# Port Management

### Overview

The **Port Management** feature in Ascent allows administrators to **enable or disable specific network ports** (TCP and UDP) and direct traffic to internal Kubernetes services - **without raising a ticket**.

This feature is available in the **Admin Settings** under **Settings → Port Management**.

***

### Who Can Use This?

* Only users with **Admin** privileges can view and use the Port Management feature.

***

### Supported Standard Ports

The following ports are supported out of the box with their standard purposes:

***

| Port  | Description                | Protocol | Service     |
| ----- | -------------------------- | -------- | ----------- |
| 514   | Syslog                     | UDP      | logiq-flash |
| 515   | CEF (Common Events Format) | TCP      | logiq-flash |
| 517   | Raw TCP                    | TCP      | logiq-flash |
| 2514  | RELP TLS                   | TCP      | logiq-flash |
| 4317  | OTLP/gRPC                  | TCP      | tracing     |
| 4318  | OTLP/HTTP                  | TCP      | tracing     |
| 7514  | Syslog TLS                 | TCP      | logiq-flash |
| 7515  | CEF TLS                    | TCP      | logiq-flash |
| 9999  | json\_batch and tenant API | TCP      | logiq-flash |
| 14250 | Jaeger collector (gRPC)    | TCP      | logiq-flash |
| 14268 | Jaeger collector (HTTP)    | TCP      | logiq-flash |
| 20514 | RELP                       | TCP      | logiq-flash |
| 24224 | Fluentd forward            | TCP      | logiq-flash |
| 24225 | Fluentd forward TLS        | TCP      | logiq-flash |
| 25224 | Logstash                   | TCP      | logiq-flash |
| 25225 | Logstash TLS               | TCP      | logiq-flash |

## How to Enable a New Port

1. **Navigate to Admin Settings → Port Management**
2. Click **Enable New Port**.
3. In the drawer:
   * **LB Port Number**: External port to expose (e.g., `514` for Syslog)
   * **Protocol**: Select `TCP` or `UDP` depending on the type of traffic
   * **Target Service**: Internal Kubernetes service
   * **Target Service Port**: Port on the selected service
4. Click **Enable Port**

The port will now be listed in the table with the target mapping.

***

### How to Disable a Port

1. Find the port you want to disable in the table
2. Click **Disable**
3. Confirm the action

***

### FAQs

#### Q: Do I need to know the pod name or container?

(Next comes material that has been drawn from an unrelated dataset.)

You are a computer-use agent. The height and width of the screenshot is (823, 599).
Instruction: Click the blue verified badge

**No.** You only need to know the internal **Kubernetes service name and port**. These are auto-populated in the dropdown.

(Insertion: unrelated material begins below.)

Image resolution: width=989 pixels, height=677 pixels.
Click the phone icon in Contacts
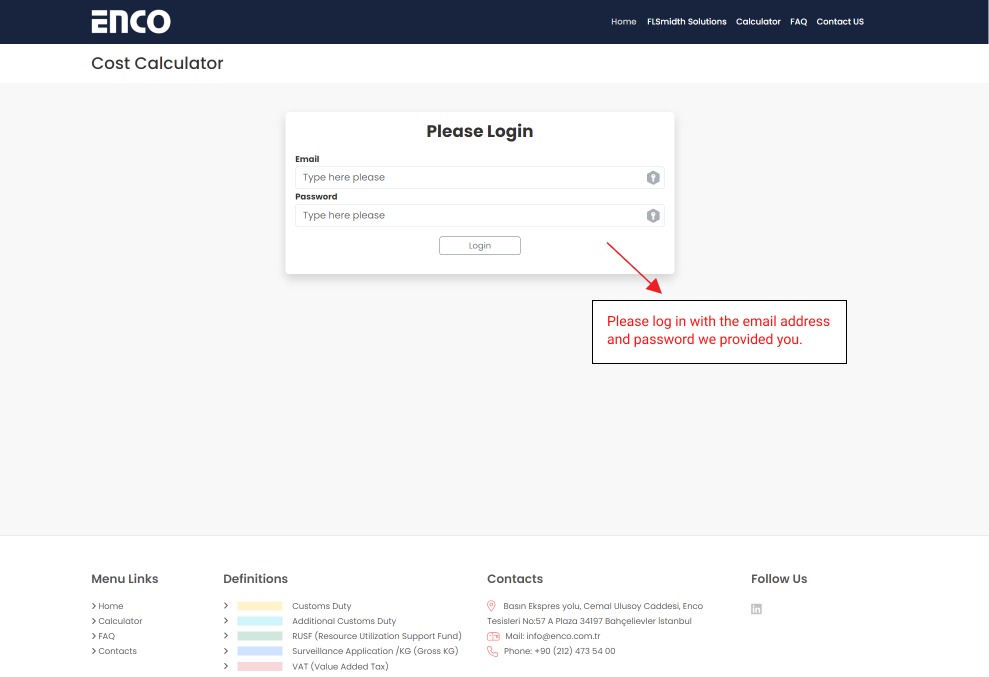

#### Q: What if my port or protocol isn’t listed?

Enter any valid **port number** (`1-65535`) and select TCP or UDP.

#### Q: Why isn’t my port showing up after enabling?

Make sure:

* You selected the correct **Target Service** and **Target Port**
* Ensure the service is deployed and reachable

Try disabling and re-enabling it if needed.

#### Q: Can customers use this directly?

Yes, if they have admin access.

***

### Known Limitations

* **Target services** must be deployed in the same namespace.
* Port 80, 443, and 8081 are reserved and cannot be enabled.
* If the required internal service or port is missing, you won’t see it in the dropdown.

***

### Final Note

This feature makes port routing self-service and immediate. Use it carefully — misconfigured ports can expose internal services unintentionally.